Di ulteriore aiuto sarebbe organizzare incontri e seminari per informare ed educare a porgere attenzione alla “buona comunicazione”, a mettersi in ascolto di se stessi e ad usare l’ascolto empatico ed attivo con il paziente fino al suo ultimo momento di vita.
CONCLUSIONE
* Concludo con le parole di Hunter (Patch) Adams che meglio di qualunque altra definizione possono spiegare la differenza -sottile ma fondamentale- che esiste tra “il morire” e “la morte” vera e propria.
« Ricordo una bambina di 11 anni che aveva un tumore molto esteso alle ossa del viso, un occhio addirittura galleggiava nella massa. La maggior parte delle persone trovava difficile stare con lei a causa del suo aspetto. Il suo dolore non era dovuto al fatto che stava morendo ma alla solitudine dovuta all’essere una persona che non si riusciva a guardare. Noi due giocammo, scherzammo e godemmo della sua vita finché non si spense.
Quello fu il momento in cui presi l’impegno di godere della presenza dei malati in modo profondo e di comportarmi in modo normale con loro.
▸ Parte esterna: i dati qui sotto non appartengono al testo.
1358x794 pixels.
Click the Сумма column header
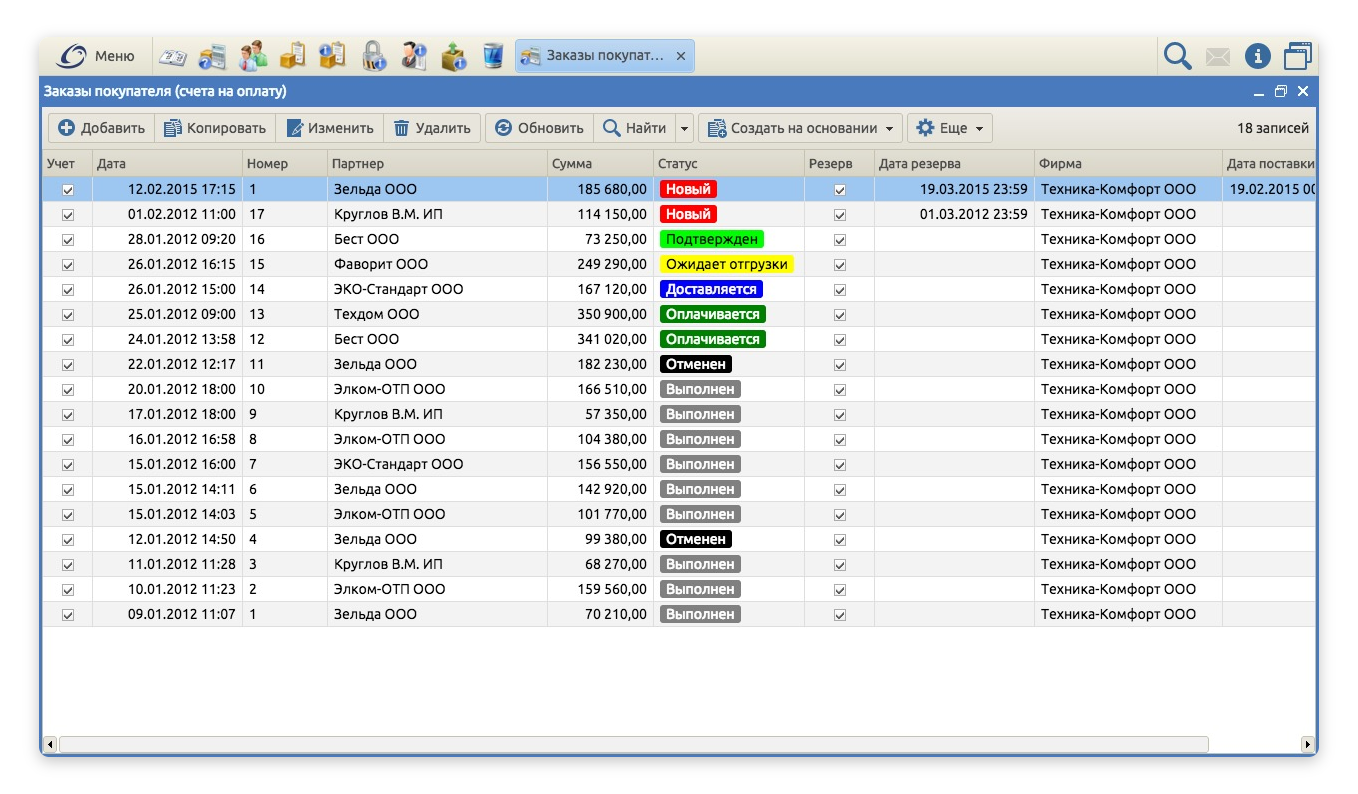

Morire è il processo che inizia pochi minuti prima della morte, quando il cervello viene privato dell’ossigeno. Tutto il resto è VIVERE! ».
Dott.ssa Silvia Mimmotti
NOTE: (1) Dall’altra parte, 2006 (2) Peters at Al, 2013 (3) Giorgio Cosmacini medico, storico e filosofo della medicina. Insegna Storia del pensiero medico nell’Università Vita-Salute San Raffaele di Milano. Dialnet-MedicinaEMorteUnaConversazioneConIlProfGiorgioCosm-4920113.pdf
BIBLIOGRAFIA:
- Becker PhD, RNa, G.Wright MSN, RN, CEN, HTCP b, K. Schmit BSN, RNb. (2017). Perceptions of dying well and distressing death by acute care nurses. Applied Nursing Research 33, 149- 154.
- Bartoccioni S., Bonadonna G., Sartori F. Dall’altra parte, Rizzoli (2006)
- Clark D. (2002) Between hope and acceptance: the medicalisation of dying. British Medical Journal 324, 905–907.
- Rocchetti L. Negli occhi di chi cura. L’accompagnamento nelle ultime fasi della vita in RSA. Erikson, 2017.
- Low J. & Payne S. (1996) The good and ‘bad death’ perceptions of health professionals working in palliative care. European Journal of Cancer Care 5, 237–241.
- Pereira, A.,. Welberthon Matos Queiroz, J., Bonfim da Silveira, D., Carmo Andrade Duarte de Farias, M., De Sousa Leite, E., et al..(2015). Brazilian Health Professionals’ Perception about Death: an Integrative Review. International Archives of Medicine Section: Medical Humanities ISSN: 1755-7682. Vol 8 No 149.
- Peters, L., Cant, R., Payne, S., O’Connor, M., McDermott, F., Morphet, J., Shimoinaba, K. (2013). Emergency and palliative care nurses’ levels of anxiety about death and coping with death: A questionnaire survey. Australasian Emergency Nursing Journal, 2013 (16), 152-159.
- Seymour J.E. (1999) Revisiting medicalisation and ‘natural’ death. Social Science and Medicine, 49, 691–704.
- Veronesi U., Una carezza per guarire. La nuova medicina tra scienza e coscienza, Sperling & Kupfer, Milano 2005.